Don's major assignments while at EPL were Vice President of the Bay Marchand Profit Center, and Vice President of Environmental, Health and Safety. While at EPL, Don was the only Company Incident Commander and held a post on the Investment Advisory Committee, responsible for all budget expenditures. He regularly reported on the company's success to the primary investors in the company.

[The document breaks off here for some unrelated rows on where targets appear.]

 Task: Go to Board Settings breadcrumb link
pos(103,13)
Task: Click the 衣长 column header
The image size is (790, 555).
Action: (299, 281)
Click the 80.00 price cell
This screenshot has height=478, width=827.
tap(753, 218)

Even though Don got his engineering start as a Rocket Scientist, working for NASA, testing rocket engines for the Apollo spacecraft, he was attracted early on to the oil industry by Shell oil Company. The majority of Don's experience in the energy industry came through his two prior employers: With Shell, he received his initial training by working on several of the largest oil and gas fields in the Gulf of Mexico. And at Louisiana Land and Exploration Co. (LL&E), he began to understand the workings of a smaller company and, while working at the corporate staff level, (both in Engineering and in Finance), gained experience managing and planning, budgeting and forecasting from the division level on up. Regular projects included capital budget allocation, property ranking, asset acquisitions and divestitures (domestic, onshore and offshore, and international), and preparation of presentations for the Board of Directors, rating agencies, investment bankers and lending institutions. Always entrepreneurial minded, Don initiated several projects new to LL&E. He initiated the policy of assigning up-and-coming engineers to the Finance Department on the Planning Team; he led the effort to market storage space in LL&E's twelve salt domes to foreign mid-east royalty; he initiated and led the LL&E Engineering Computer Systems Committee; and he headed the effort to team with two other companies in a bid to manage the US Government's Strategic Petroleum Reserve.
Don has two engineering degrees in Mechanical Engineering from LSU (BS) in Baton Rouge and MIT (MS) in Cambridge, MA, and is a Registered Professional Engineer in Louisiana in both the fields of Petroleum and Mechanical Engineering.
Activities based on interests outside of his career are husband, and father of great daughter who just graduated from Emory University, a term in the US Army Reserve starting in 1966, commissioned a 2nd Lieutenant in the Ordnance Corps upon graduation in 1969, and honorably discharged in 1981 at the rank of Captain, now a member of the American Legion. For ten years, Don was a member of the Industry Advisory Board to Nicholls State University in Thibodeaux, Louisiana.
Don's other interests include computers, networking and its applications (having installed many networks using Windows 98, Me, and XP), photography (just starting over in digital), woodworking, cycling, inline skating, and personal investing.
All Work and No Pay Makes Jack a Dull Boy – What to Expect When
You Start Your Own Business
Most entrepreneurs focus entirely on a technology, patent, skill or process that
would be valued by prospective customers. While looking for startup money, most
ignore the amount of startup effort that will be devoted to administrative and
clerical duties when on a tight budget. This talk will emphasize that other
side of founding a business...working long hours, supplying your own office
supplies, even emptying the trash. There will be a much reduced level of
income, maybe none; long days; and a high intensity single-mindedness which
others will describe as "boring." Family relations will suffer, finances will
strain, business plans will stretch out. Will or will it not succeed? Should I
give up? When do I call it quits? This story ends with success, a smooth
startup, followed by logical growth, several infusions of capital and a public
stock offering on the New York Stock Exchange. And then the real work started!